Exercise: Copy each line from the listing below where the word "agent" shows up.

Material supplied:
□ □ □ □ □

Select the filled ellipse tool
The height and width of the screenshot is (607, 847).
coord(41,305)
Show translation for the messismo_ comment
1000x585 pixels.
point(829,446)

□ □ □ □ □

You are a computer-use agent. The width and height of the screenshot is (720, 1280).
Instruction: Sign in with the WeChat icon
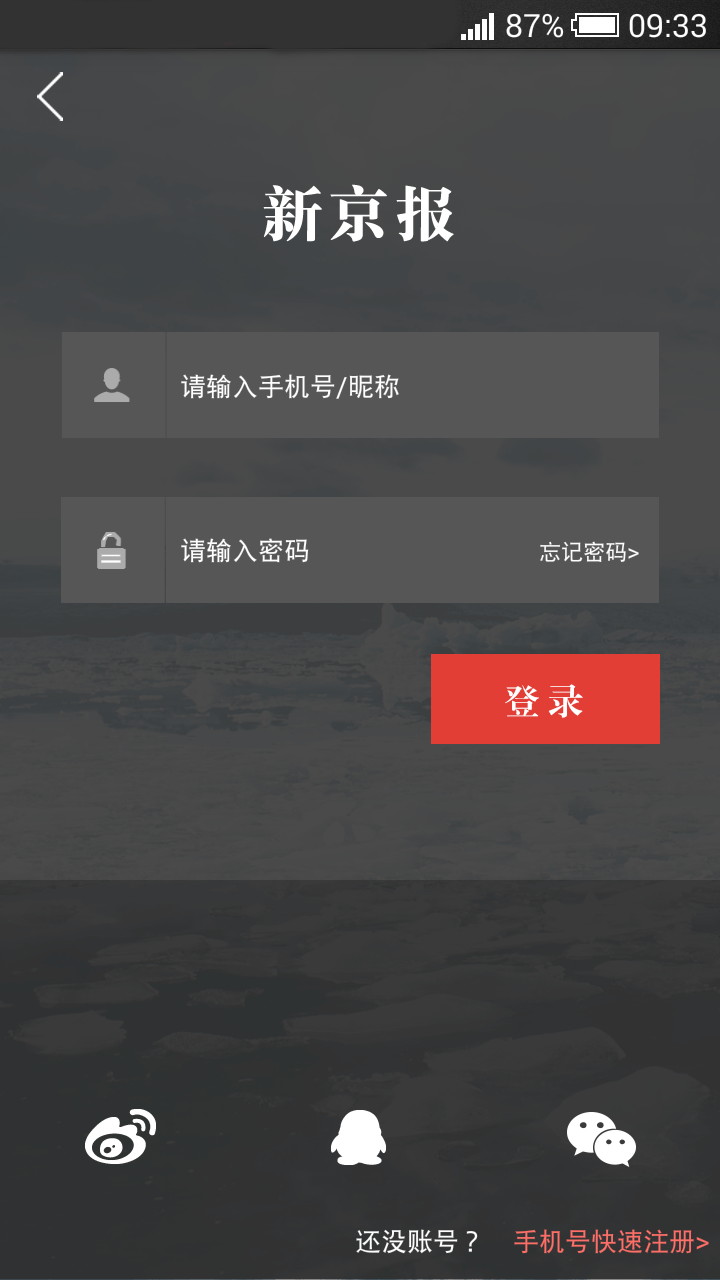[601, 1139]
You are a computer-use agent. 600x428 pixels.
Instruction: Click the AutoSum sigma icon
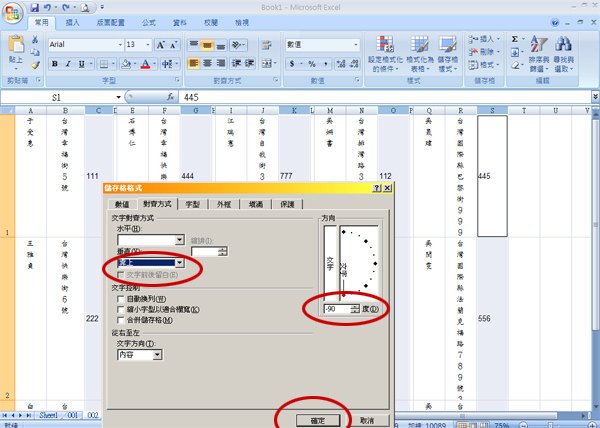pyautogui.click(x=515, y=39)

□ □ □ □ □

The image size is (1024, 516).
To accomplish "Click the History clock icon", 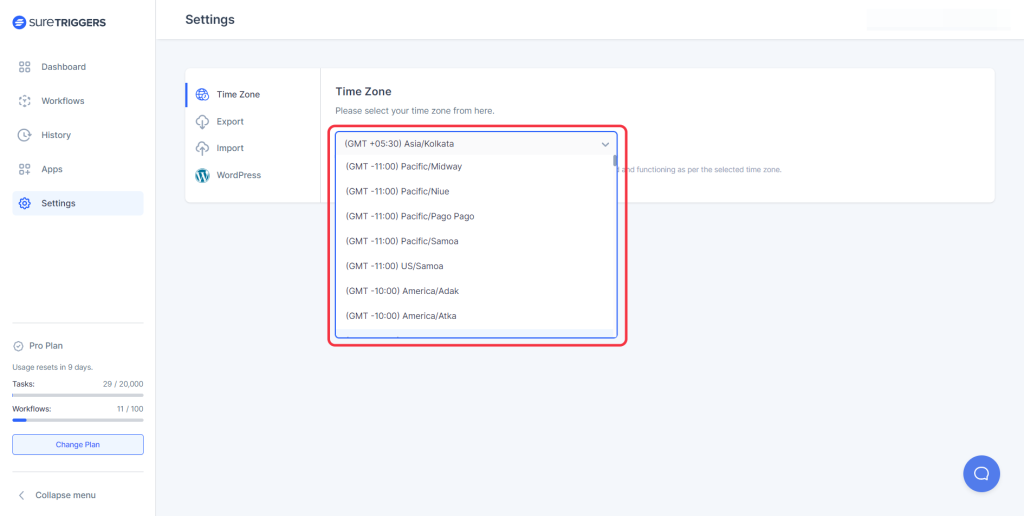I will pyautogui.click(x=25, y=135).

□ □ □ □ □

Task response:
You are a computer-use agent. The width and height of the screenshot is (720, 1280).
You are a computer-use agent. 600x428 pixels.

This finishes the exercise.